BP has posted better than expected profits of almost $2.8bn (£2.2bn) for the April to June period and has promised to shower its shareholders with higher dividends and share buy-backs over the rest of the year.
The company will lift its dividend payments while buying back stock worth $1.75bn over the next three months to bring its total buy-backs for the first half of the year to $3.5bn – and $7bn for 2024 as whole.
In total BP has paid out $14.8bn to shareholders since June 2023, the month that marked the start of the world’s first year-long breach of the 1.5C heating limit, according to an analysis by Global Witness.
Alice Harrison, head of fossil fuel campaigns at the campaign group, said: “While millions of us struggle with high temperatures and high bills, BP are raking in billions of profits, paying out massive dividends, and doubling down on dirty new oil and gas projects.”
The shareholder windfall comes after BP reported better-than-expected profits of $2.76bn for the three months to the end of June, compared with analyst forecasts of $2.54bn for the quarter. The shares rose 2% in early trading on Tuesday.
The company warned investors earlier this month to expect “significantly lower” profit margins from its refining business, which could wipe between $500m and $700m from its earnings for the quarter.
It also told investors it would take a $2bn writedown resulting from a plan to scale back its refining operations at its Gelsenkirchen biofuels refinery in Germany by a third from next year in response to weaker demand.
The chief executive, Murray Auchincloss, said BP was committed to delivering “a simpler, more focused and higher-value company” by scaling back its green investments and pushing forward high-value fossil fuel projects.
In the last quarter BP gave the go-ahead to the Kaskida oil project in the Gulf of Mexico while cutting investment in its German biofuels refinery and ruling out further investment in offshore wind.

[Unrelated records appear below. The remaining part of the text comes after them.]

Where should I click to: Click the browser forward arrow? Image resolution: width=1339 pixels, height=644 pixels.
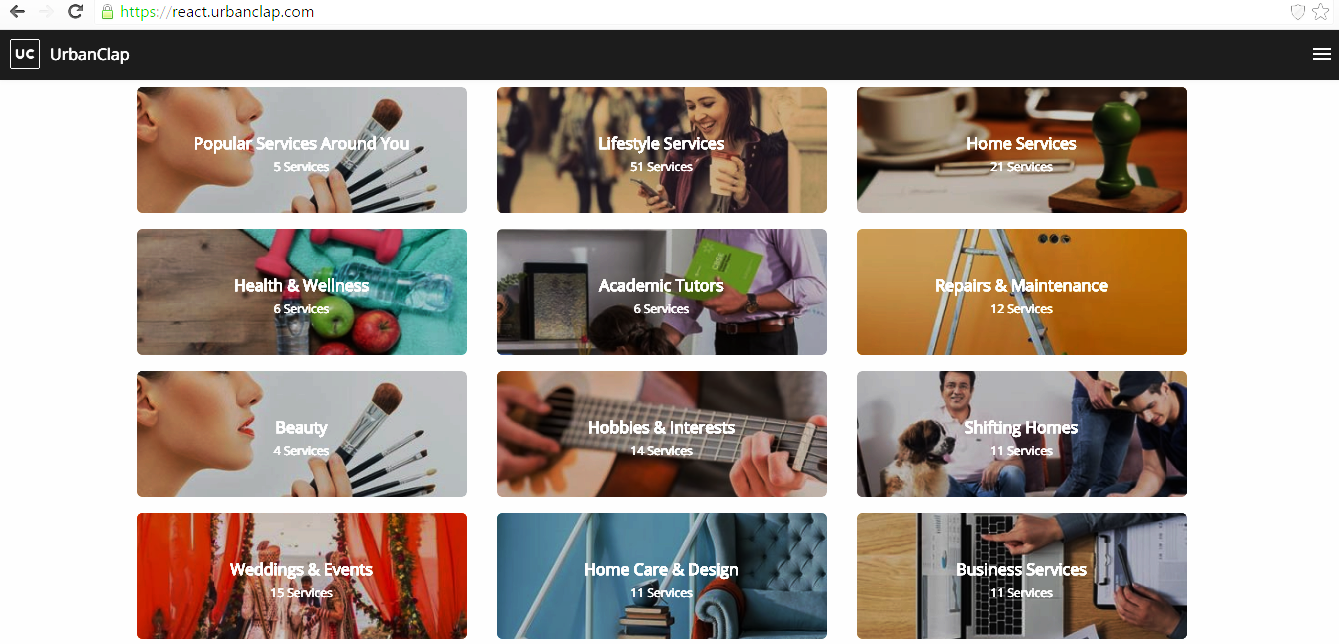click(46, 12)
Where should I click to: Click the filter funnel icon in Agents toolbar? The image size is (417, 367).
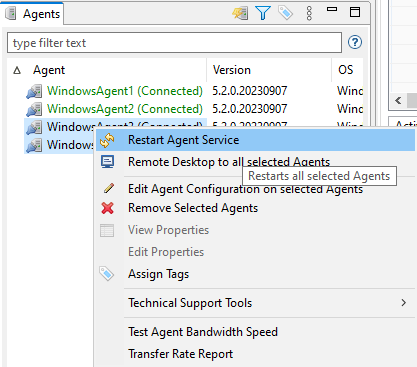(x=263, y=13)
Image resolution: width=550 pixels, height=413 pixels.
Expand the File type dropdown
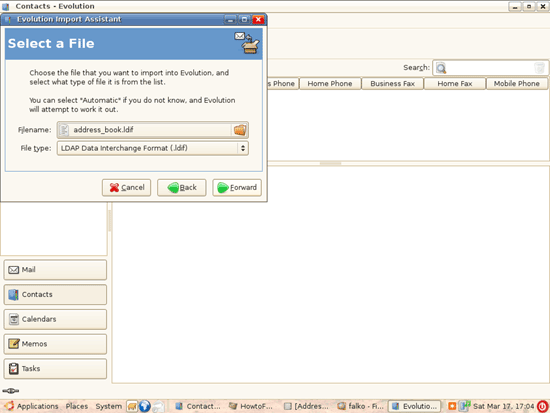153,148

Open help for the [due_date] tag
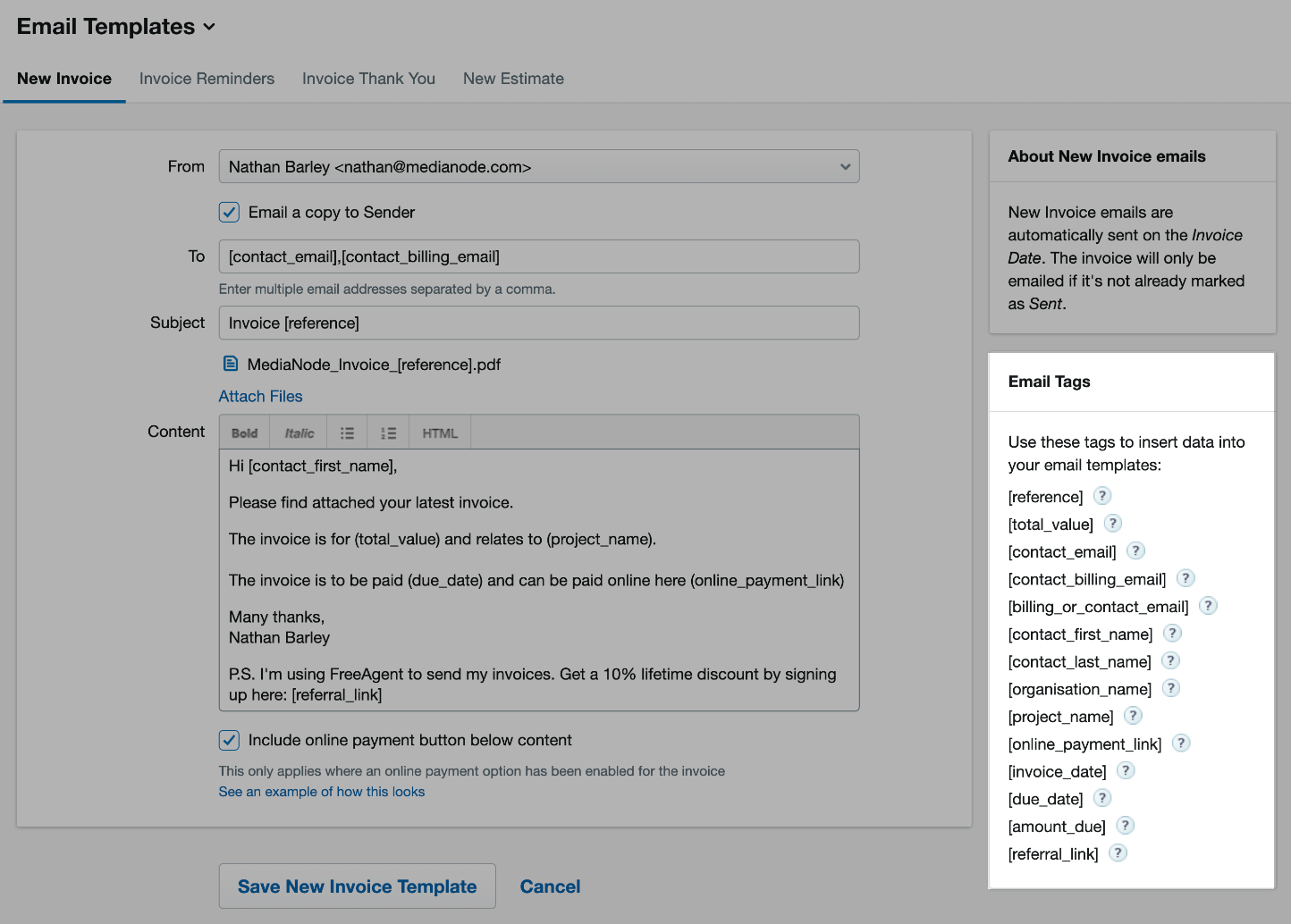click(1101, 797)
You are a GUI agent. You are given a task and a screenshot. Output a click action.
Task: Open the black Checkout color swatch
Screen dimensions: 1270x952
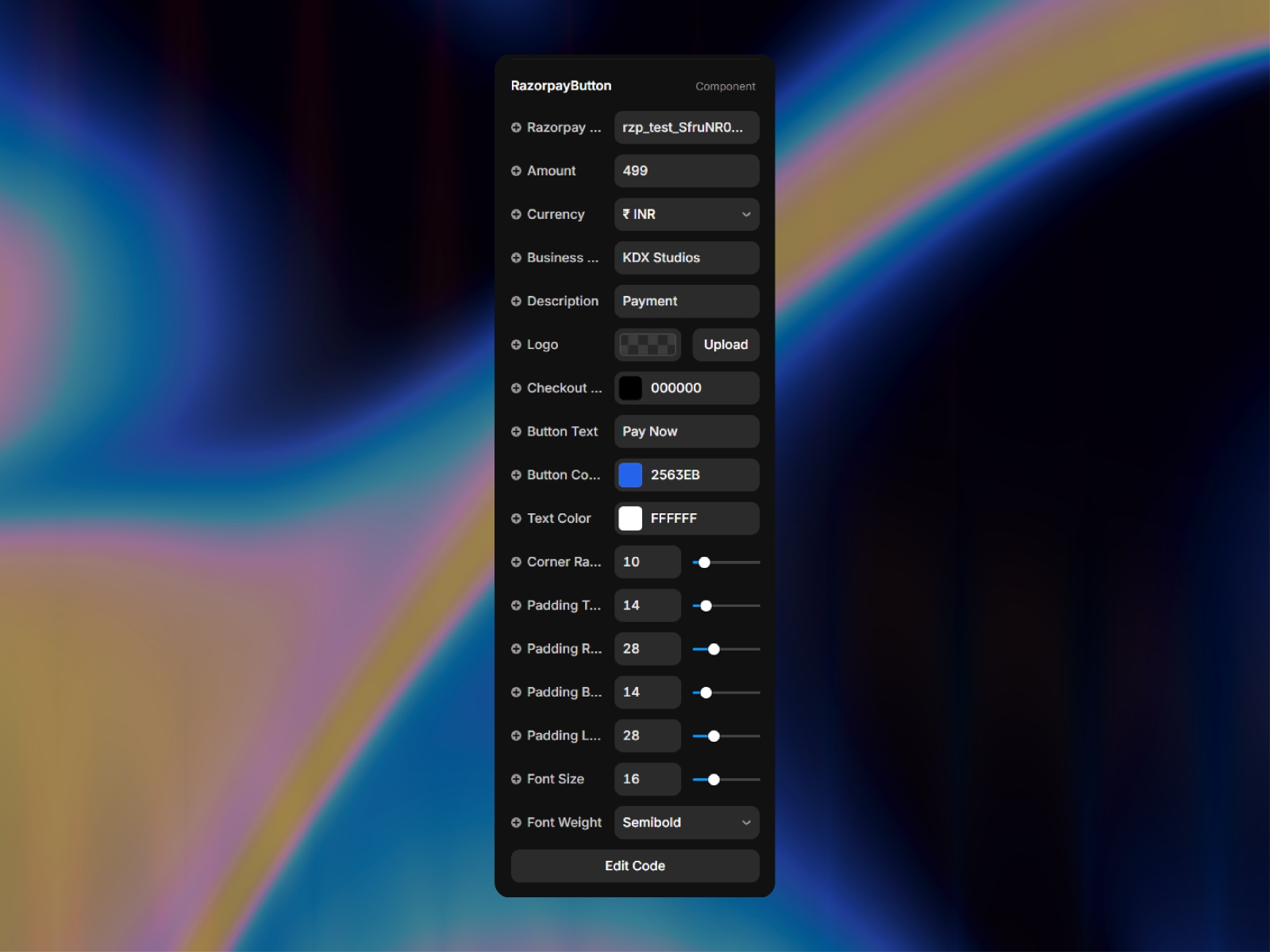[x=630, y=389]
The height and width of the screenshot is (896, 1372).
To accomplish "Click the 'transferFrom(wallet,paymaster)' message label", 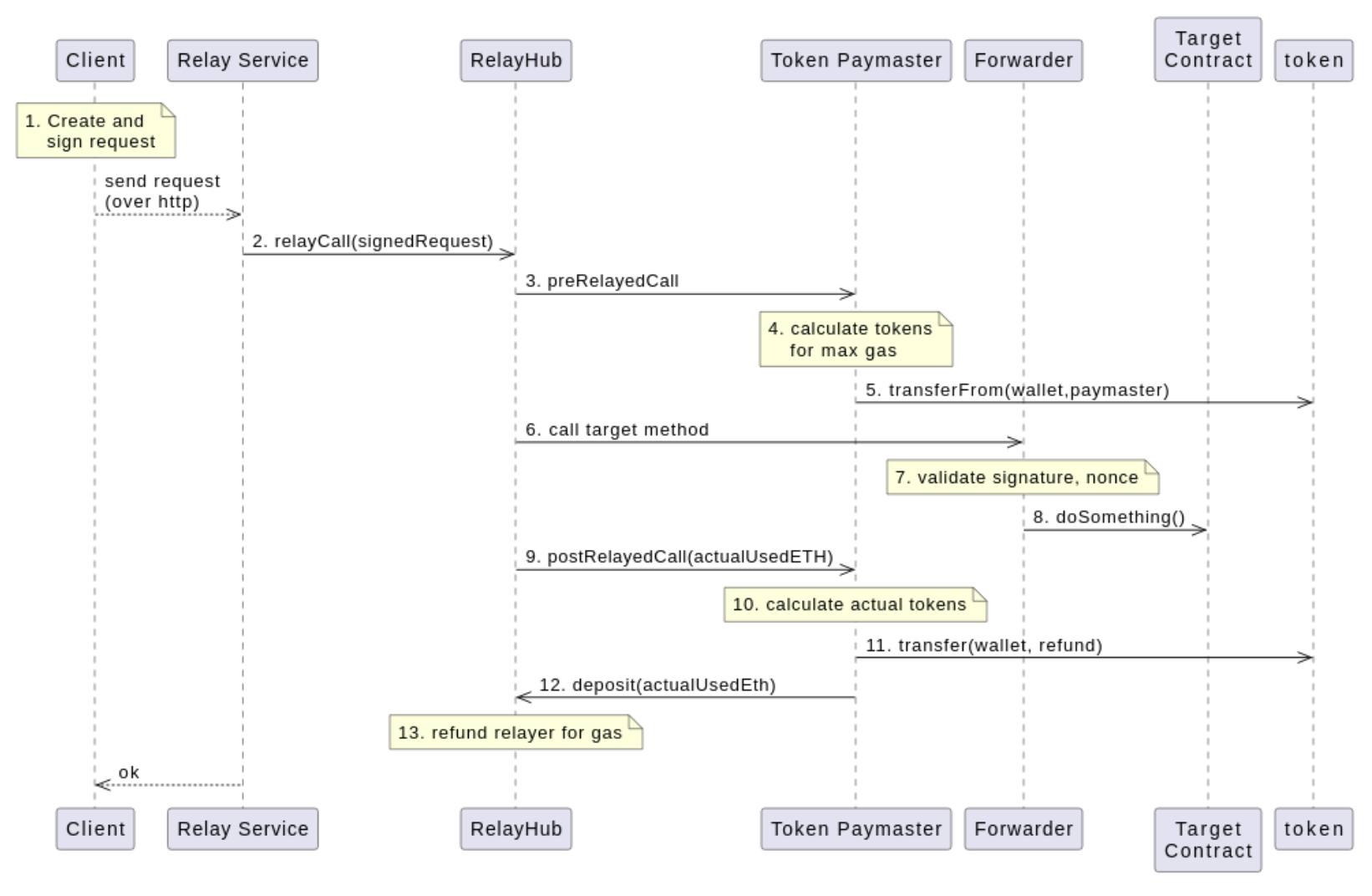I will click(x=1017, y=389).
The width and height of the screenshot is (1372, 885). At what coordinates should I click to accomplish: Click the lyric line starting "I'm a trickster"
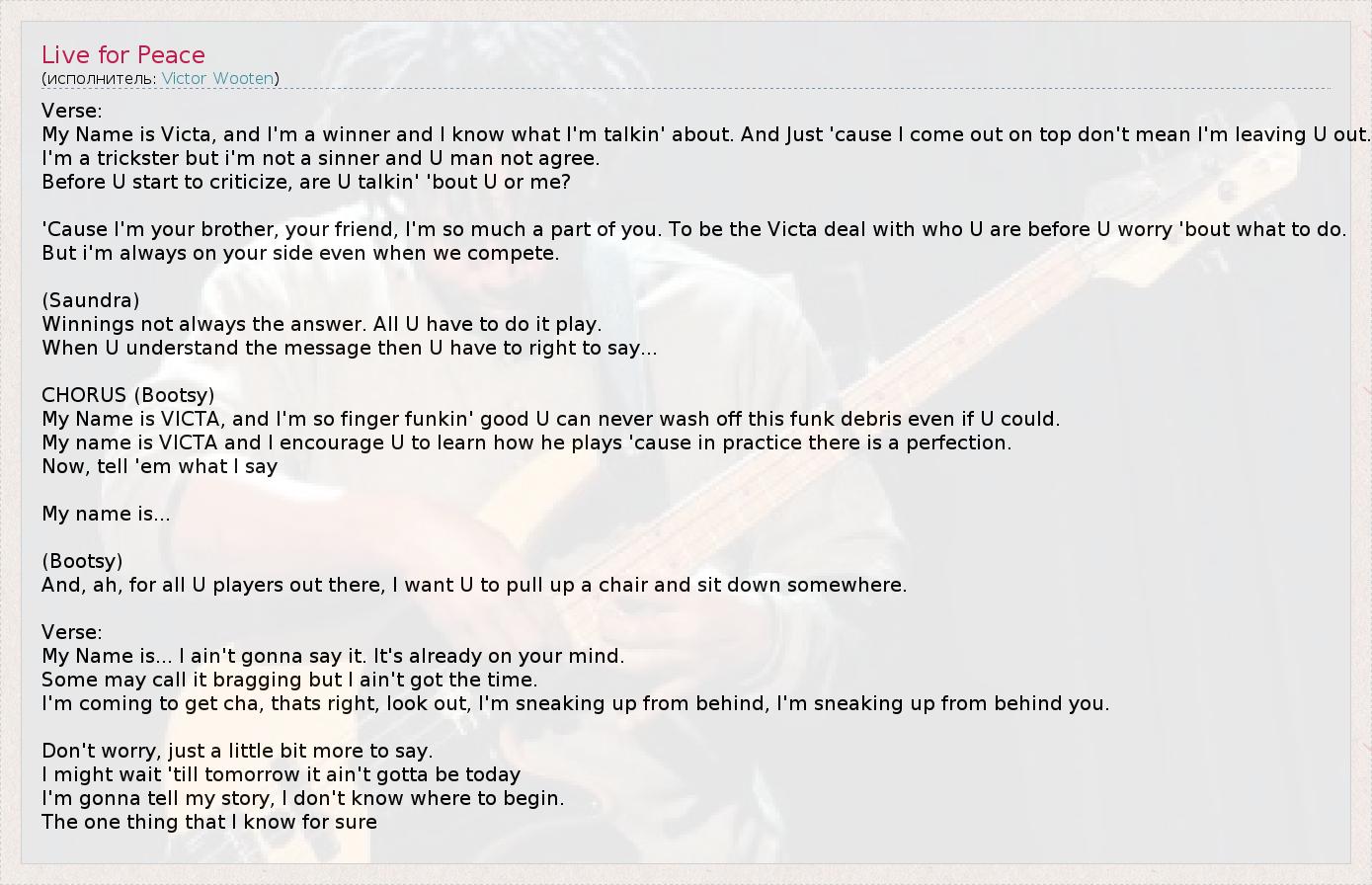pyautogui.click(x=320, y=158)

Instead, BP has set out plans to build between five and 10 green hydrogen projects this decade to help produce sustainable aviation fuel and decarbonise BP’s refining operations.
Auchincloss said BP was poised to go ahead with two green hydrogen projects, which produce the carbon-free gas through electrolysis using renewable power, at its Castellón refinery in Spain and at its Lingen plant in Germany.
Although the oil company’s underlying replacement cost profit – the metric most closely observed by City analysts – reached $2.8bn for the second quarter, its reported result showed a £129m loss, compared with a reported profit of £1.8bn in the same quarter last year, because of the refinery writedown.
Harrison said: “Fossil fuel companies like BP are turning a blind eye to climate breakdown, so now governments must act. Rather than propping up the climate-wrecking fossil fuel industry, we need them to make polluters pay for the damage they have already caused, and steer us towards a cleaner, greener future.”